Requirement:
Copy out the rows below verbatim, from the line containing "Click the Form - Extra Light header title" through the line containing "Looking at the screenshot, I should pos(502,79).", including both of those lines.

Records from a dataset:

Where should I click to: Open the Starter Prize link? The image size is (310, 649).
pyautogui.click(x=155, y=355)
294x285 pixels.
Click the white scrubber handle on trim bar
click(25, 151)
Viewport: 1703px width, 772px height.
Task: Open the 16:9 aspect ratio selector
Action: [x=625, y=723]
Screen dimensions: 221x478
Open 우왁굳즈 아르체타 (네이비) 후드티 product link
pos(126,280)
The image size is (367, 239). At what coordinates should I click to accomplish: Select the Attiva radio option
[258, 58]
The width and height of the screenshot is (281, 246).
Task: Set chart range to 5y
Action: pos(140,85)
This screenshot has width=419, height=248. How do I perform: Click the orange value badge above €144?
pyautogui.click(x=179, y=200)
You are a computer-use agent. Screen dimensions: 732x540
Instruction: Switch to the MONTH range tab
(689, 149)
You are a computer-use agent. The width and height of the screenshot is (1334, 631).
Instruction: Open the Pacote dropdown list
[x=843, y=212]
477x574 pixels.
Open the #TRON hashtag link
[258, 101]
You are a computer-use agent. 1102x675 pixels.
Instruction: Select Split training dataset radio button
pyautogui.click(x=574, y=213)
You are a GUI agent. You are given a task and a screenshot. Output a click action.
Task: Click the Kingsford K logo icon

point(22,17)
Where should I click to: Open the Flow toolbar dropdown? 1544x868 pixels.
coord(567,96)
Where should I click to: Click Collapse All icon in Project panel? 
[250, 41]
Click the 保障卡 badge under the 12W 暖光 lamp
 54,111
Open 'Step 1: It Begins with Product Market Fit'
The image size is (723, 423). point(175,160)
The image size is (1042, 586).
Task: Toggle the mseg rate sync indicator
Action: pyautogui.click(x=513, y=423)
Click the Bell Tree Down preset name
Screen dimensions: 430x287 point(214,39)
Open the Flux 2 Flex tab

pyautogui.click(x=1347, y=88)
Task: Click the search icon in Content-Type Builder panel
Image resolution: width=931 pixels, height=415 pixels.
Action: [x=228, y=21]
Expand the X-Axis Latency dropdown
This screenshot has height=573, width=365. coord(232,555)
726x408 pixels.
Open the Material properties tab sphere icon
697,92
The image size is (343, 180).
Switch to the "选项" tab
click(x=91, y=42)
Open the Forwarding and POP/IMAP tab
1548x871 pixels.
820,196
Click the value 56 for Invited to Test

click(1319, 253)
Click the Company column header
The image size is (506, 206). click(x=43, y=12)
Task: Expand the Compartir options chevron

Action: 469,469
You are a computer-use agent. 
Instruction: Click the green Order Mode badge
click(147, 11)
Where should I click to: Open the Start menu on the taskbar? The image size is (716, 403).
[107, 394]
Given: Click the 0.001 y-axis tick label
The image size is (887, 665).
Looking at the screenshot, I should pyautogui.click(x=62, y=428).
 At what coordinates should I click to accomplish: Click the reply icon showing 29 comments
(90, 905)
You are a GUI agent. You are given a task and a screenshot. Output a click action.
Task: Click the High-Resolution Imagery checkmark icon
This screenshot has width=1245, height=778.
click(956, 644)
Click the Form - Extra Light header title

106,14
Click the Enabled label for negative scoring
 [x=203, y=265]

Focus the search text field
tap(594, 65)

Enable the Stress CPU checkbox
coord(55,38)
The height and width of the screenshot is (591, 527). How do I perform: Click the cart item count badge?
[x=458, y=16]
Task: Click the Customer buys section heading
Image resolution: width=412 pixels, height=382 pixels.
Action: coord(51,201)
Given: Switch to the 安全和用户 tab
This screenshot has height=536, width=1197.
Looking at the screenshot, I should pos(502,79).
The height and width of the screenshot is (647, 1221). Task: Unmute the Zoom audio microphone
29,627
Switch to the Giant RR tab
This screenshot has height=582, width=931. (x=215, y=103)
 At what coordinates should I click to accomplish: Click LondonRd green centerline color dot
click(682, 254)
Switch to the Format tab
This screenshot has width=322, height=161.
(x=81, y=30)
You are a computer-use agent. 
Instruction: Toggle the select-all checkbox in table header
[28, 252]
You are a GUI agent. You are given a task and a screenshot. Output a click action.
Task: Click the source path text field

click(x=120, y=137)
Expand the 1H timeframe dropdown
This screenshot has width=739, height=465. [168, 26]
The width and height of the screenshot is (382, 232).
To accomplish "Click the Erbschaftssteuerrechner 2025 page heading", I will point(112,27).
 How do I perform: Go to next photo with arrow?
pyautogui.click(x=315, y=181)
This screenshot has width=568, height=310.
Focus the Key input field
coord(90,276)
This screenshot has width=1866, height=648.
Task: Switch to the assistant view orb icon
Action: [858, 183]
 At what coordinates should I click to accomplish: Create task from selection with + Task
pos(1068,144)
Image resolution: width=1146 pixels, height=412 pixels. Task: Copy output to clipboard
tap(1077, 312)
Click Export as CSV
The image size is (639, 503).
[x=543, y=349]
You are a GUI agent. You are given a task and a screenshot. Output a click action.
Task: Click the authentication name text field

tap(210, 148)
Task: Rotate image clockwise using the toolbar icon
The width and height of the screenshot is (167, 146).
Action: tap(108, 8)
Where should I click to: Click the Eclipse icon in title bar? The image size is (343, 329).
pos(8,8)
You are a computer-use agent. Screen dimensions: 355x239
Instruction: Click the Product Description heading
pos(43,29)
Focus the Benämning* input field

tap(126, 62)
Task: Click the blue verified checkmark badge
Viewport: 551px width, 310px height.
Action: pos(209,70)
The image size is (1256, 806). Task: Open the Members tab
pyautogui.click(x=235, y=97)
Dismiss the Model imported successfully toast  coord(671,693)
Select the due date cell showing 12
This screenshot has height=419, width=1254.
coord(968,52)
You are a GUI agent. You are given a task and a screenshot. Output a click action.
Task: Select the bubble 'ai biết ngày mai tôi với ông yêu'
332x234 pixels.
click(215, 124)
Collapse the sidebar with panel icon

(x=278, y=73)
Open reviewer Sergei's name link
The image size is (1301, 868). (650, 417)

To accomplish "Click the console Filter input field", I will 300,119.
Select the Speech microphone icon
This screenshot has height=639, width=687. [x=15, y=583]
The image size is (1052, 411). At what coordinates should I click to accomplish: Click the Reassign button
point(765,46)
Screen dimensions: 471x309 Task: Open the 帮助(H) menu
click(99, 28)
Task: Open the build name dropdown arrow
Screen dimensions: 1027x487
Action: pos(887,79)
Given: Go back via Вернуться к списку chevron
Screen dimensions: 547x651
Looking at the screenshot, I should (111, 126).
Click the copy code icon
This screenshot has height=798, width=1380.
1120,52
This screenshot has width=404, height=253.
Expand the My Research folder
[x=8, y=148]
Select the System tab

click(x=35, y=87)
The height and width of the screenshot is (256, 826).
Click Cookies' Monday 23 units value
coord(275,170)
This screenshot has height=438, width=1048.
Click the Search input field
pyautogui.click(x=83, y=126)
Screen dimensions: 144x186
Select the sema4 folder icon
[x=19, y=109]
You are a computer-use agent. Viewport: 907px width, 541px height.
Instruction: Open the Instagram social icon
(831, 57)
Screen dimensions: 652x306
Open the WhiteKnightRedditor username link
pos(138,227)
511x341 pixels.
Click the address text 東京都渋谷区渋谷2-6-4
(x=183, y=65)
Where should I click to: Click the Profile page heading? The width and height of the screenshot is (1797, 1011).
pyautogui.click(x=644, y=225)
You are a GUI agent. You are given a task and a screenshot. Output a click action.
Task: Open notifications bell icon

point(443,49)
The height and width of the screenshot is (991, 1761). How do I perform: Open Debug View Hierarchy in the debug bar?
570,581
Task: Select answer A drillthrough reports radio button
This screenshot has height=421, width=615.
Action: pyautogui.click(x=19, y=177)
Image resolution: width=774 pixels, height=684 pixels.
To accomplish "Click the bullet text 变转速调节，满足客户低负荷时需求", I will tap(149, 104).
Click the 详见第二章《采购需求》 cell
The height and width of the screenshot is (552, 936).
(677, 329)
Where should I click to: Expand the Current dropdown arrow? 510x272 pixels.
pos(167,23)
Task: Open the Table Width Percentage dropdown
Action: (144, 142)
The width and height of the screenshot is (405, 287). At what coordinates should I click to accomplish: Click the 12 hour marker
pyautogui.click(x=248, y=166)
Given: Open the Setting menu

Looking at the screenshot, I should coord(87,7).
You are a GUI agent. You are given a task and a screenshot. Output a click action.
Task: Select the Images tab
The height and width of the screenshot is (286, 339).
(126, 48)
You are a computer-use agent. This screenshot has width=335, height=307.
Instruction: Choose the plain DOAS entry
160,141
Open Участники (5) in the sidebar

Solved exercise:
Click the Form - Extra Light header title

106,14
Click the Enabled label for negative scoring
 [x=203, y=265]

Focus the search text field
tap(594, 65)

Enable the Stress CPU checkbox
coord(55,38)
The height and width of the screenshot is (591, 527). How do I perform: Click the cart item count badge?
[x=458, y=16]
Task: Click the Customer buys section heading
Image resolution: width=412 pixels, height=382 pixels.
Action: coord(51,201)
Given: Switch to the 安全和用户 tab
This screenshot has height=536, width=1197.
Looking at the screenshot, I should pos(502,79).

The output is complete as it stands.